Ma un'altra ragione sembra agitarsi, più irrequieta, nei fastidi e negli anatemi espressi dagli evoluzionisti: la percezione della vera posta in gioco che soggiace a questo dibattito. Concedere, capire, assumere, scoprire [ognuno usi il vocabolo che preferisce] che tra animali e uomo vi sia un'ininterrotta continuità è fondamentale per mantenere e sviluppare numerose attività e "industrie" sulle quali si basa il mondo moderno, la nostra vita quotidiana. Prendiamo la medicina. Ogni giorno in tutto il mondo vengono consumate tonnellate di farmaci: che tali sono, soltanto perché sono stati sperimentati, collaudati, analizzati sull'animale, nella certezza che i risultati così conseguiti fossero in larga misura trasferibili all'essere umano. E trasferibili lo sono, a patto che da un animale all'altro, e dall'animale all'uomo non vi siano soluzioni di continuità, cioè salti, interruzioni, creazioni separate.

Prendiamo l'industria alimentare, o quella cosmetica. Anche qui i concetti di innocuità (o sicurezza), tossicità, efficacia e così via, sono validi solo a patto che l'uomo abbia una stretta continuità con l'animale, sia ad esso imparentato, e "funzioni" come quello (o come alcuni di quelli). Se una simile continuità non ci fosse, a che varrebbe tentare le prove di contaminazione e di attività chimica sui test di laboratorio (cellule e colture) e su animali? Per avere dei dati validi, le si dovrebbe fare ex abrupto direttamente sugli uomini, evitando ogni sperimentazione preliminare. Ma questo, oltre a essere palesemente pericoloso e irragionevole (dopotutto, non mangiamo innocuamente i tessuti biologici animali e vegetali perché siamo compatibili?), si rivelerebbe un modo per riportare la convivenza civile a epoche pre-scientifiche, abolendo d'un colpo secoli di faticoso progresso.

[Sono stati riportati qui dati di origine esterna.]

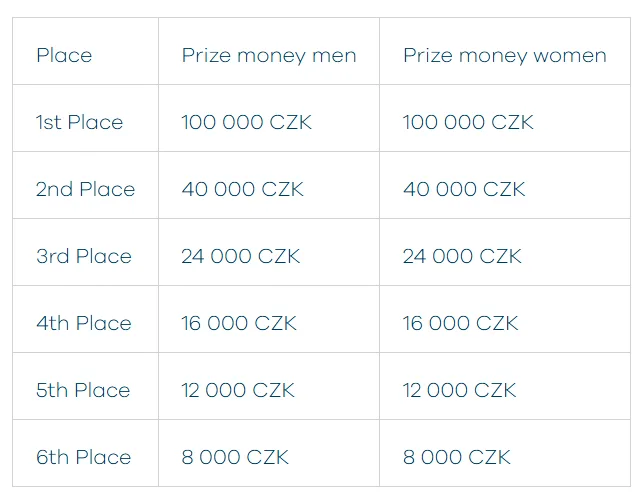Image resolution: width=640 pixels, height=498 pixels.
Task: Select women's 24 000 CZK value
Action: click(462, 256)
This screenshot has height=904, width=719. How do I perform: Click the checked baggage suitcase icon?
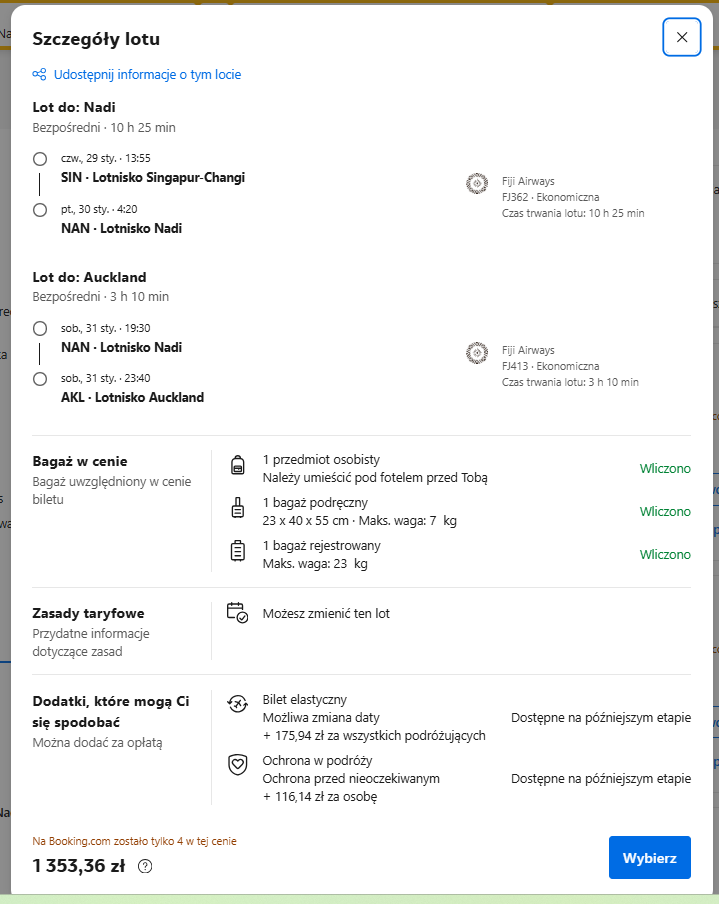pyautogui.click(x=238, y=551)
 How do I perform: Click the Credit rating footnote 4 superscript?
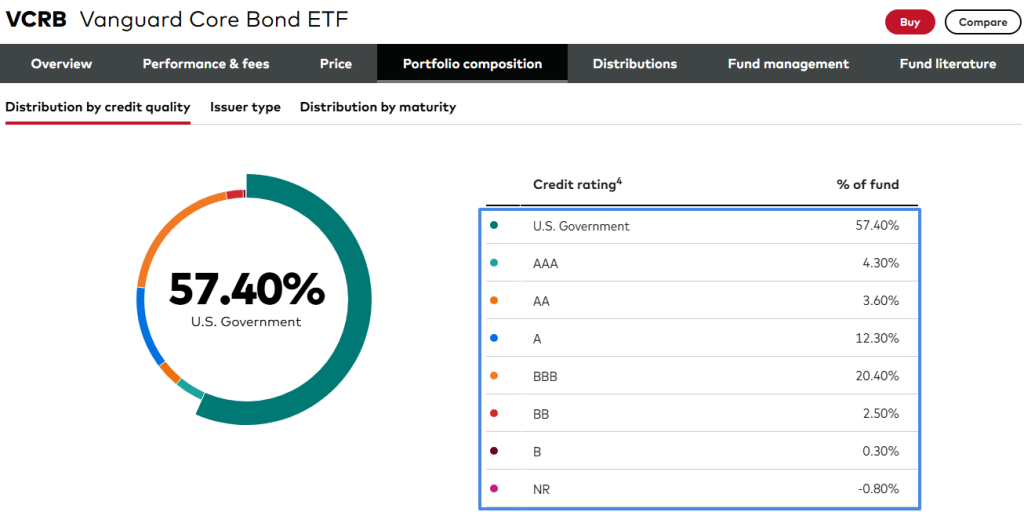click(620, 181)
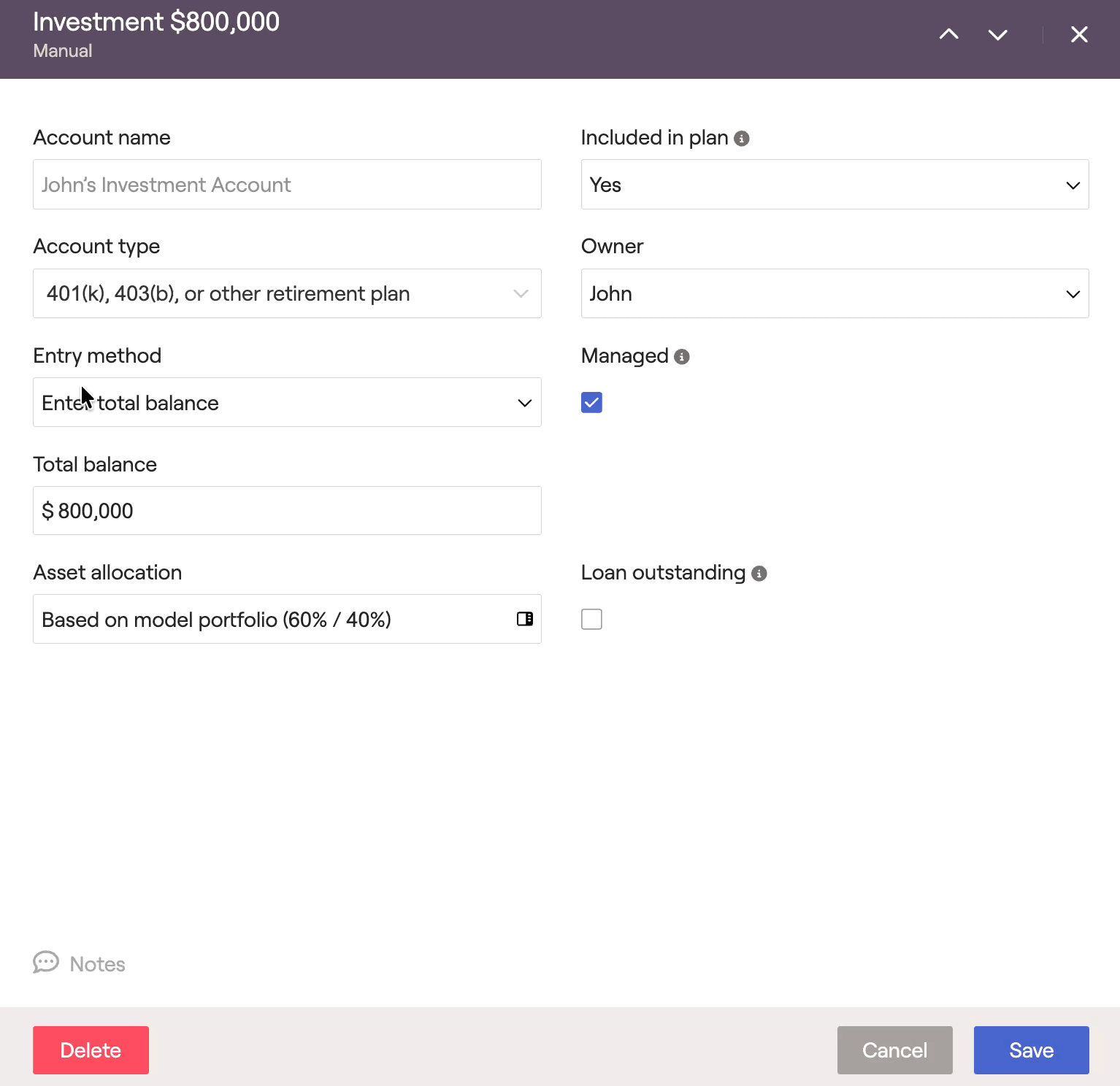Click the Notes speech bubble icon
Screen dimensions: 1120x1086
46,963
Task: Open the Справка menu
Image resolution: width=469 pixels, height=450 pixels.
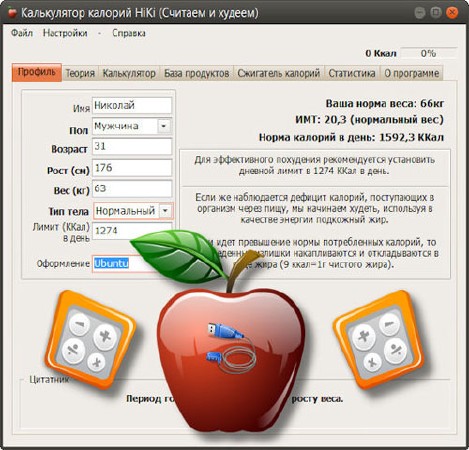Action: 129,33
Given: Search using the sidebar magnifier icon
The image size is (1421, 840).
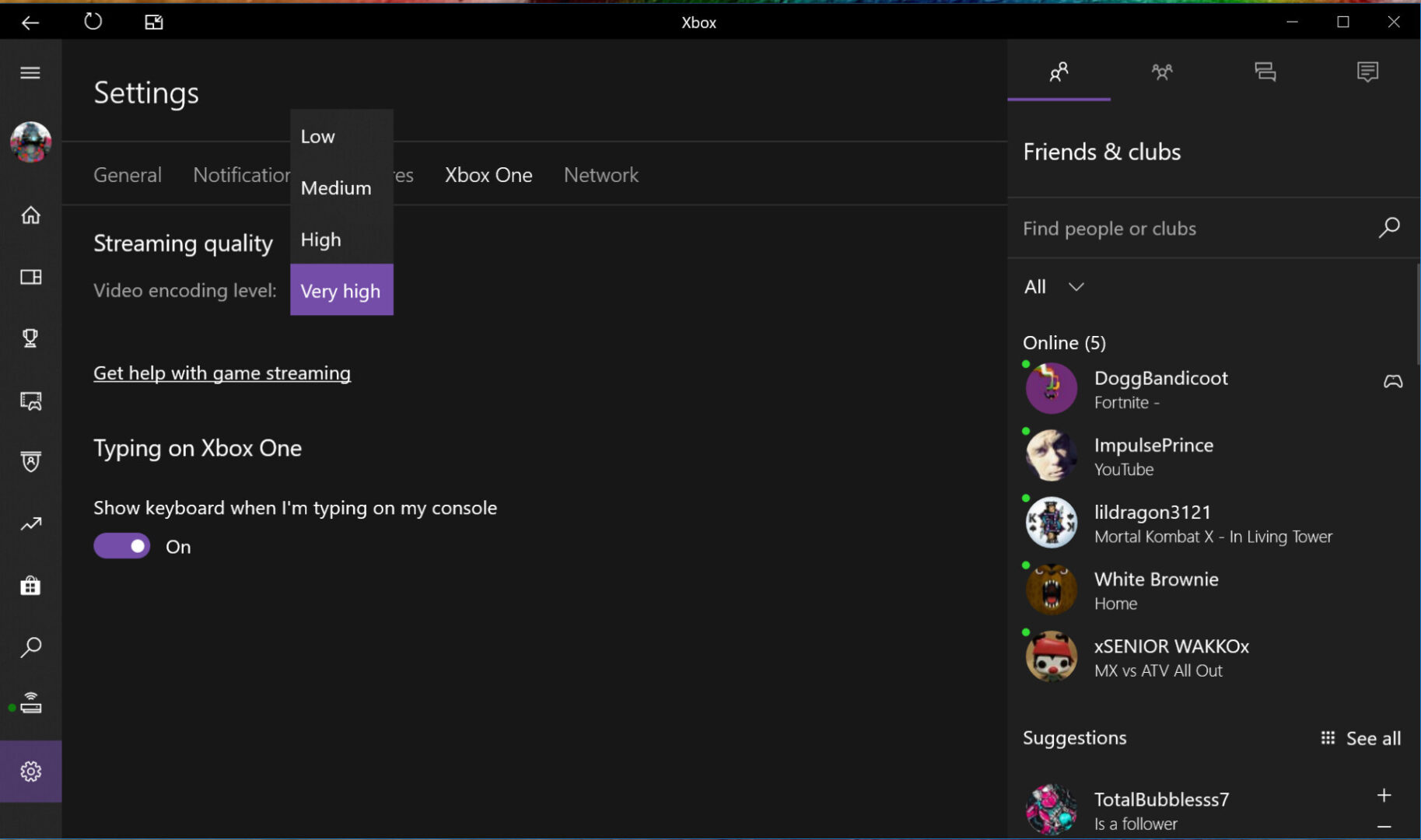Looking at the screenshot, I should pos(30,646).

Spingendosi un po' più avanti, si potrebbe perfino arrivare a sostenere che il tentativo di preservare il mondo dall'inquinamento e dalla degradazione, di evitare l'estinzione di alcune specie animali, di tentare le terapie geniche e biochimiche verrebbe a perdere senso, qualora l'evoluzione biologica non fosse vera. O meglio, qualora i "decisori" – cioè i politici, gli amministratori e i responsabili della ricerca, dell'industria, della sanità – ritenessero che l'evoluzione non è né un fatto né una teoria (come ha improvvidamente affermato una passata ministra della Repubblica italiana: che chiaramente non aveva nessuna conoscenza di quel che diceva).

Che lo sappiano consapevolmente, o lo avvertano solo "per istinto", coloro che difendono le ragioni dell'evoluzione biologica dagli attacchi dell'irrazionalismo stanno in realtà difendendo alcuni importanti processi e dinamiche del mondo moderno. Stanno contrastando l'erosione del progresso conseguito da parte di istanze irrazionalistiche, che vorrebbero la società governata soprattutto da "ideologie" e "rivelazioni". Normale, quindi, che non reprimano nervosismo e fastidio alle pretese degli antievoluzionisti e dell'ID; che eccedano talvolta nei toni e finiscano per cadere anche loro nella tentazione delle affermazioni e delle condanne apodittiche. Se avessero più pazienza, vedrebbero le evidenze scientifiche sull'evoluzione imporsi anche senza tanti contrasti, proprio come è successo con le altre teorie della scienza, oggi felicemente residenti nel bagaglio delle conoscenze comuni. È il destino storico di ogni conoscenza scientifica... checché dicano di desiderare gli ultimi epigoni di un antievoluzionismo pre-scientifico.